(Data items)

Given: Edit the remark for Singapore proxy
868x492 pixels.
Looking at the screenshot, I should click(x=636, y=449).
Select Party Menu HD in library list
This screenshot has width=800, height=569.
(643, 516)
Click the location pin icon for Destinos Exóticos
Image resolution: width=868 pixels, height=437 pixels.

▶ Task to complete:
Set down, word for word, each line from the top of the records above through the line with "Click the location".

▶ Output for this exercise:
Given: Edit the remark for Singapore proxy
868x492 pixels.
Looking at the screenshot, I should click(x=636, y=449).
Select Party Menu HD in library list
This screenshot has width=800, height=569.
(643, 516)
Click the location pin icon for Destinos Exóticos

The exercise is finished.